Research studies show that companies that are rated “the top 10 Best places to work” are more profitable than those that are not. This is down to the supportive environment within their organisations and how the company make their employees feel valued and supported by providing resources such as Resilience Training, Wellbeing workshops and teaching them effective communication skills.
Findings from 56 studies on work site wellness programs that were published in the American Journal of Health Promotion showed an average 27 percent reduction in sick leave absenteeism, 26 percent reduction in health care costs, and 32 percent reduction in workers’ compensation and disability management cost claims.
So where does a company start with wellness?
You need to start at the top and work down. A supportive corporate culture includes not only a commitment to the wellness program from senior management, but also extends to the mid-level and front line managers best positioned to affect program success due to their day-to-day contact with employees. It is, thus, important to align their management and performance goals with the health and wellbeing of the people who report to them.
It is also important for Managers to recognise the environmental context which includes influences external to the workplace, such as the home setting, friends and social networks, and the policies and resources of the local and national community.

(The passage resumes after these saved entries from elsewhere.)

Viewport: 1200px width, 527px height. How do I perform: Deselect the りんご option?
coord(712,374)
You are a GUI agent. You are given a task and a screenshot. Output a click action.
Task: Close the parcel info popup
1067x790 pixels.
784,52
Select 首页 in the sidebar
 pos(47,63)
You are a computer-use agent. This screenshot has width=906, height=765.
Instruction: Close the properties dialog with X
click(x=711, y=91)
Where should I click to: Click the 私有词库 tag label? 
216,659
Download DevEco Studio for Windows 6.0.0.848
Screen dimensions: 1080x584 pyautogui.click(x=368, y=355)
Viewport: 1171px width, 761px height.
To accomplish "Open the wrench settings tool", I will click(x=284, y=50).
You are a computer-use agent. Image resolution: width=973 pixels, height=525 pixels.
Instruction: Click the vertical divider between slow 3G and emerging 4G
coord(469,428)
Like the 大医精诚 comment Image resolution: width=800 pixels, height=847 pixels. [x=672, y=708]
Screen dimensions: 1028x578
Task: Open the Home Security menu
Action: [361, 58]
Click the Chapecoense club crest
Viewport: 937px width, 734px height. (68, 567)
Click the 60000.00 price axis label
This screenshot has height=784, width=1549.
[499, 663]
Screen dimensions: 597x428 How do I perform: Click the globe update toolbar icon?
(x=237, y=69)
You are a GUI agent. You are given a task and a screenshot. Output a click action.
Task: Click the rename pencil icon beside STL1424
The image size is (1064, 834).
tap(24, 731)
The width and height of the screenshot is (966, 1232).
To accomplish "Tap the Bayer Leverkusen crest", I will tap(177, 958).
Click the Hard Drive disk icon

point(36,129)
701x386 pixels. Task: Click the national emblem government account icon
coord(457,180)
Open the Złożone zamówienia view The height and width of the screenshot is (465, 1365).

Although workers spend a significant amount of their time in the employment setting, these other factors can also affect their need for and success in a wellness program.
How does a company motivate their staff to change?
Once again when influencing and promoting change in a work place it needs to start from the top down so firstly, Senior Executives could implement initiatives or form a working party within their organisation to investigate what their employees would like to see or what challenges they face.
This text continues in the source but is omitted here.